**DOCUMENT SECTION:**
Re: 回复： Kylin Real time

Li Yang Mon, 21 Sep 2015 02:37:43 -0700

Gas is mostly right, with one addition that, query can hit both
inverted-index and cube if it asks for both latest and historic data. The
result from two sources will get aggregated at query time.


On Fri, Sep 18, 2015 at 11:26 PM, Gaspare Maria <
[email protected]> wrote:

> Hi,
>
> so if I understood the idea behind Kylin Real Time is:
>
>  *   Inverted Indexes (maybe Lucene or inverted indexes on HBase) will
>    be built according to CUBE Schema in near-realtime by using Spark
>    (streaming) Kafka Consumers;
>  * On query Time if the query impacts latest data it will be routed to
>    Inverted Indexes otherwise on the CUBE on HBase.
>  * Query that impacts latest data should be limited due to limitation
>    of inverted indexes;
>  * Query on long period of time back (e.g. from now back to 2 months
>    ago) will be routed part on HBase and part on Inverted Indexes.
>
>
> Am I right?
>
> Regards,
>
> -- gas
>
>
>
> On 09/18/2015 12:35 AM, Henry Saputra wrote:
>
>> Awesome, thanks Luke
>>
>> On Thu, Sep 17, 2015 at 2:37 AM, Luke Han <[email protected]> wrote:
>>
>>> Here's JIRA: https://issues.apache.org/jira/browse/KYLIN-599
>>>
>>>
>>> Best Regards!

**DATA SECTION:**
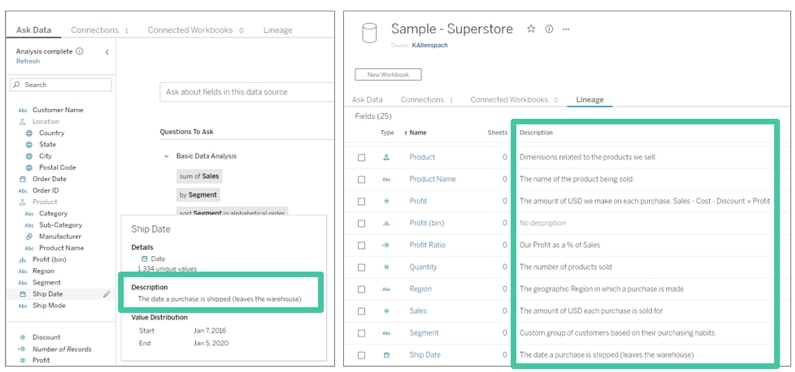Click the calendar icon next to Order Date
Screen dimensions: 795x372
(22, 179)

**TASKS:**
1. List the full names of everyone who wrote a message in the Kylin real-time thread, each in the form it appears.
2. Please write the next part of the Kylin real-time thread, picking up after its final line.

**RESPONSES BY TASK:**
1.
Li Yang
Gaspare Maria
Henry Saputra
Luke Han

2.
>>> ---------------------
>>>
>>> Luke Han
>>>
>>> On Thu, Sep 17, 2015 at 1:09 AM, Henry Saputra <[email protected]>
>>> wrote:
>>>
>>> That is good to know. Li Yang, Luke, could one of you share the design
>>>> document for this realtime OLAP query in the JIRA?
>>>>
>>>> Thanks,
>>>>
>>>> - Henry
>>>>
>>>> On Tue, Sep 15, 2015 at 11:12 PM, Li Yang <[email protected]> wrote:
>>>>
>>>>> There will be incremental updates on the existing cubes, but during
>>>>>> that updates I suppose no queries will be ran against them?
>>>>>>
>>>>> Yes, it's mini batch, usually at minutes interval. And of course cube
>>>>> CAN
>>>>> serve query while the mini incremental is under built. How can we let
>>>>> the
>>>>> cube offline every few minutes, that's impossible.  :-)
>>>>>
>>>>> On Tue, Sep 15, 2015 at 6:41 PM, Sarnath <[email protected]> wrote:
>>>>>
>>>>> Inverted index? That sounds interesting. We use inverted index to serve
>>>>>>
>>>>> the
>>>>
>>>>> cubes in our internal implementation.
>>>>>>
>>>>>> I come from Big Data Center of excellence from an Indian IT major.
>>>>>>
>>>>>> We have been experimenting with the idea of serving cubes through
>>>>>> ElasticSearch REST API. This is not related to Kylin. This is our own
>>>>>> internal development.
>>>>>>
>>>>>> The motivation for this is --- Once the cube is built, it needs to be
>>>>>> served.
>>>>>>
>>>>>> The query looks somewhat like this:
>>>>>>
>>>>>> "Given ProductID=*, Year=2015, Fetch All Quantities Sold"
>>>>>>
>>>>>> "Given ProductID=XX, Fetch how much it has sold every Month"
>>>>>>
>>>>>> Find all entries that match K1=V1, K2=V2
>>>>>>
>>>>>> This relieves us from lot of things - storage, REST API etc. and makes
>>>>>>
>>>>> the
>>>>
>>>>> cubes easily searchable.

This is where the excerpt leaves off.